Sur le chemin de pierre.

Au rythme incessant du temps qui passe et des siècles qui s’accumulent, des empires se créent quand d’autres disparaîssent, des civilisations prospèrent quand d’autres déclinent. Ainsi s’écoule la vie effaçant parfois au passage notre identité collective, balayant inexorablement jusqu’au souvenir de notre passé.

Pourtant des indices de ce passé subsistent, ils nous guident dans la recherche de nos racines et dans la compréhension de notre présent. Ainsi, bien avant l'ère chrétienne et la colonisation romaine, notre pays: l’Armorique, était celtique au même titre que la Grande Bretagne et l’Irlande. Le Channel n’était pas un obstacle aux relations et aux échanges entre cousins éloignés dont la langue avait la même origine celtique. De plus à en croire un érudit moine bénédictin, Dom Lobineau ( 1666-1727 ), le pays d’Armorique fut christianisé très tôt de même que la Grande Bretagne. C’est, affirme t-il, : “sous le règne du pape Eleuthere ( 175-189 ) que les neveux de Joseph d’Arimathie vinrent, via l’Austrasie (royaume de l’est de la Gaule ), prêcher la foi de Jésus Christ aux armoricains et aux bretons”.
Ce renouveau spirituel favorisa la fondation de nombreux monastères dont le rayonnement culturel indéniable développa de nombreuses vocations missionnaires.

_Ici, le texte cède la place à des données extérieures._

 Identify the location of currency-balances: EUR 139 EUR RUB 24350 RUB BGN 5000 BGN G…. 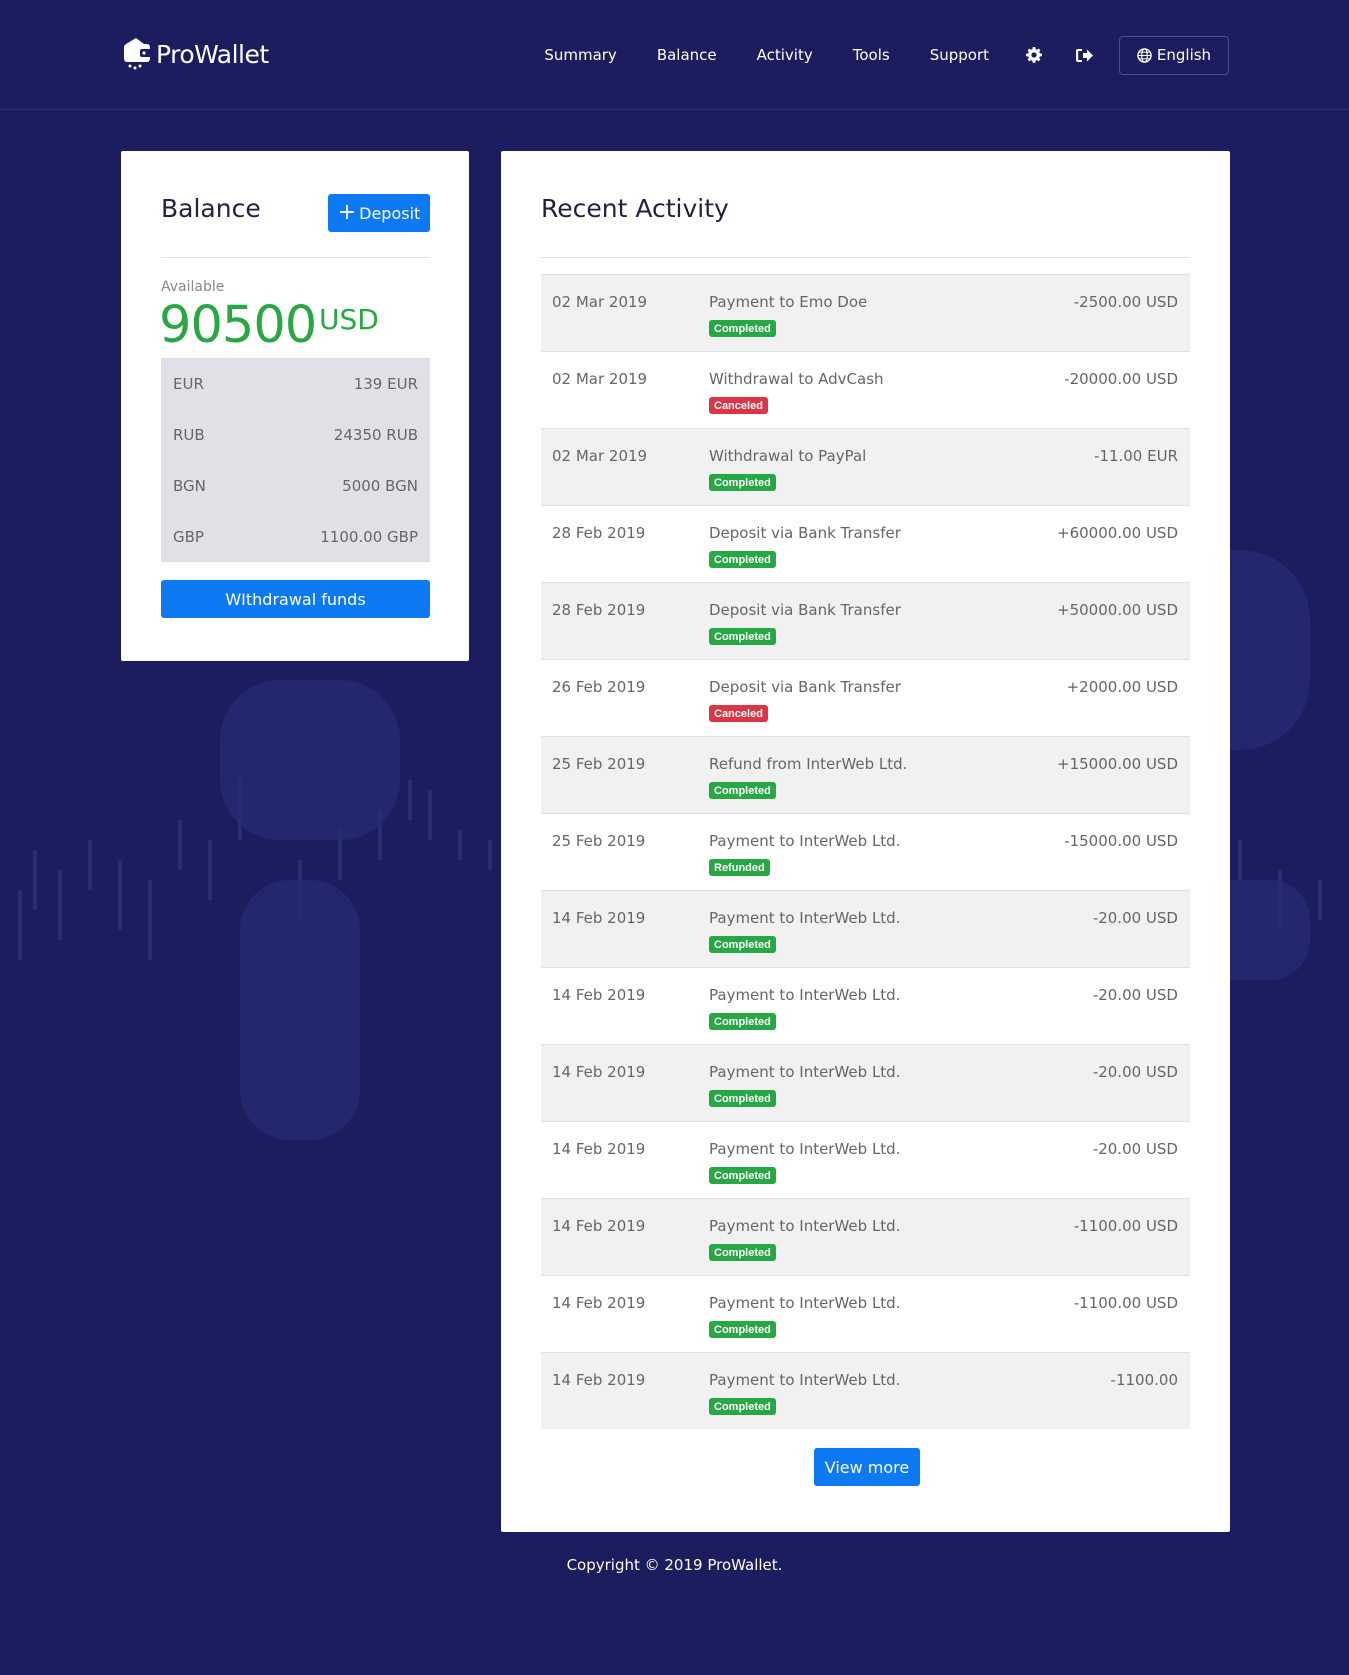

Ce fut notamment le cas au pays de Galles et en Cornouaille britannique o le souvenir de “saint Ildut” reste vivace notamment par la renommée de ses disciples : Pol Aurélien, Tugdual, Samson .... Par contre dans notre pays pagan (païen) les avancées du christianisme furent moins significatives et plus lentes.

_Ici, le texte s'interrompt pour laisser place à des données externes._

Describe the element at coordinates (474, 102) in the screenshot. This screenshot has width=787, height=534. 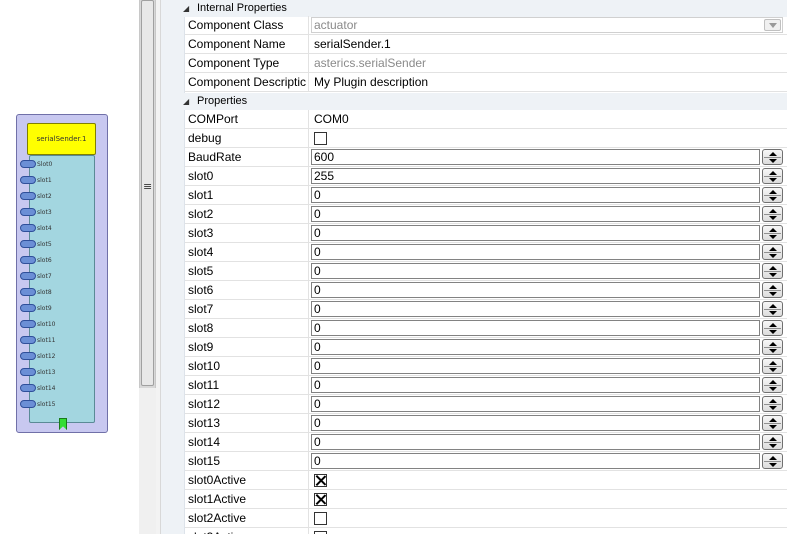
I see `category-properties: ◢ Properties` at that location.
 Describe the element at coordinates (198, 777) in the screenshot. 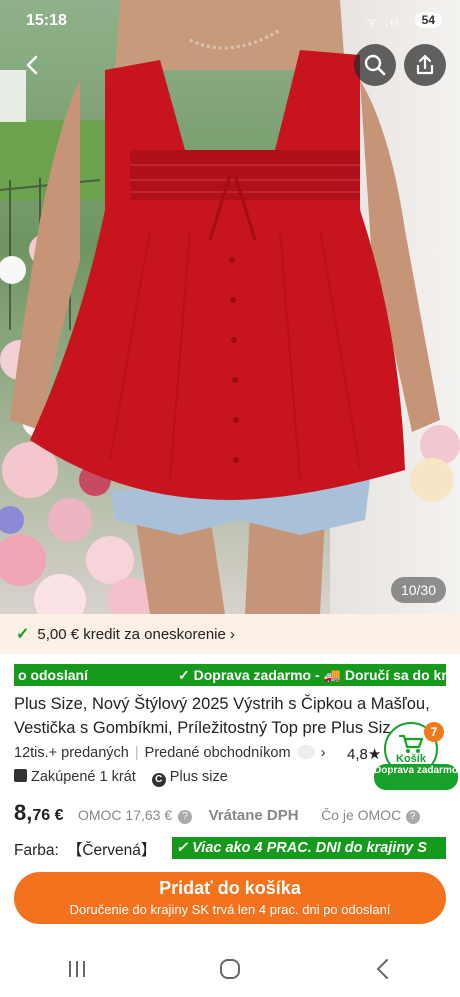

I see `plus-size-text: Plus size` at that location.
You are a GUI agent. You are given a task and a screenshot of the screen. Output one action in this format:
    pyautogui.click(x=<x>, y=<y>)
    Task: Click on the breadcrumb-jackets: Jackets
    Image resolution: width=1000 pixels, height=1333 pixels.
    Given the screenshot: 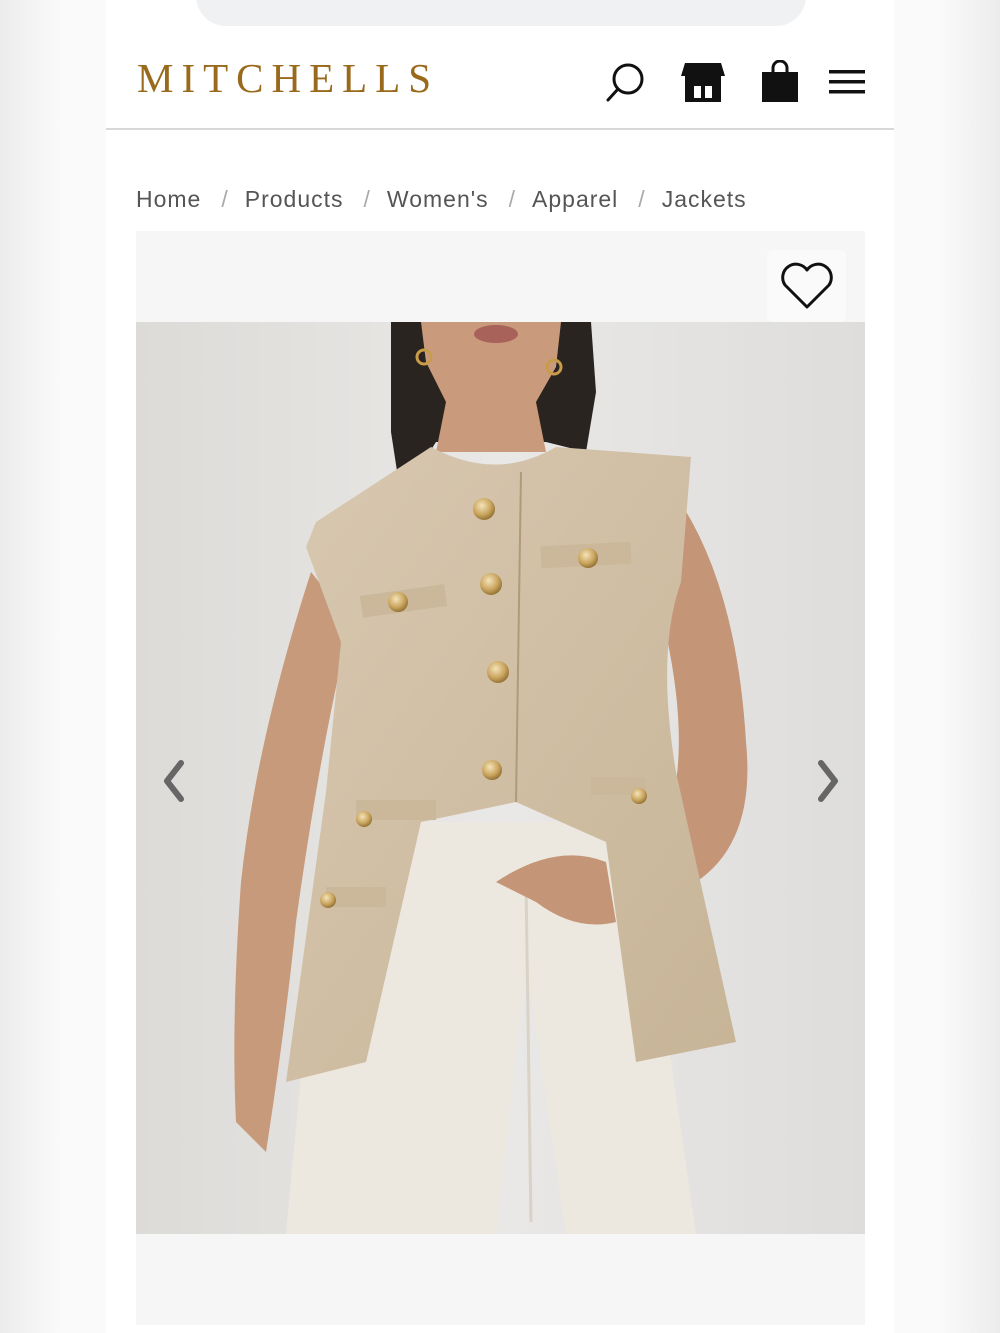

C’est au Vème et VIème siècles que les structures sociales de l’ Armorique allaient connaître des bouleversements historiques notamment par la venue massive sur le continent de moines britanniques. Ces hommes lettrés ( des saints selon nos anciens ) furent les organisateurs et les administrateurs des paroisses qu’ils fondèrent et dont bon nombre portent encore leur nom précédé notamment du préfixe Plou.
Ces migrations n’étaient pas fortuites ni dues au hasard car elles correspondaient à une période troublée par les grandes invasions européennes. En quête de nouveaux espaces des peuples dits barbares déferlèrent sur l’occident, ébranlant au passage les fondements déclinants de l’empire romain. Sous la pression des Huns, les Goths, les Francs, les Alamans, les Lombards, les Burgondes, et autres tantôt chassés, tantôt chasseurs, envahirent durablement d’immenses territoires. Ces barbares ne l’étaient pas tous, seule leur religion hérétique les rendait ennemis de Rome. Les peuples d’origine germanique bousculés par les Huns étaient de religion arienne, fondée par un prêtre dissident du nom d’Arius et dont la doctrine fut condamnée lors du concile de Nicée (325). Arius niait entre autre la divinité de Jésus Christ.

La Grande Bretagne elle même fut envahie par des peuplades nordiques et païennes, telles les Angles, les Jutes et les Saxons qui repoussèrent jusqu’en petite Bretagne une partie du peuple celtique, encadrée par une élite de moines ou de religieux que la tradition bretonne qualifia de saints. Parmi eux un ermite du nom de Pierre, compagnon ou parent de Pol Aurélien, futur évêque du Léon. Ce Pierre (Per ou Ber en breton) fonda un ermitage, près de Ploumoguer, à Lamber (Lann de Ber ou monastère de Pierre). Une communauté de fidèles se créa également à Quilbignon autour du lieu d’une de ses retraites, au hameau de Kerber .

A l’origine, le pays de Quilbignon n’avait pas qualité de paroisse mais était rattaché à celle primitive de Plouzané. La mémoire populaire garda longtemps le souvenir du “saint” homme qui devint tout naturellement le protecteur spirituel de la paroisse qui fut fondée vers le XIIIème siècle, englobant le hameau de Sainte Catherine ( Recouvrance ). Mais à ce “saint” pas très catholique aux yeux de Rome dut se substituer au fil des siècles un autre plus connu : le saint Pierre apôtre, premier pape de l’église chrétienne.

Avons-nous perdu au change ? Peu-être pas .... Seule la vérité historique s’en trouve quelque peu égratignée . Qui s’en plaindra aujourd’hui, le temps efface tout.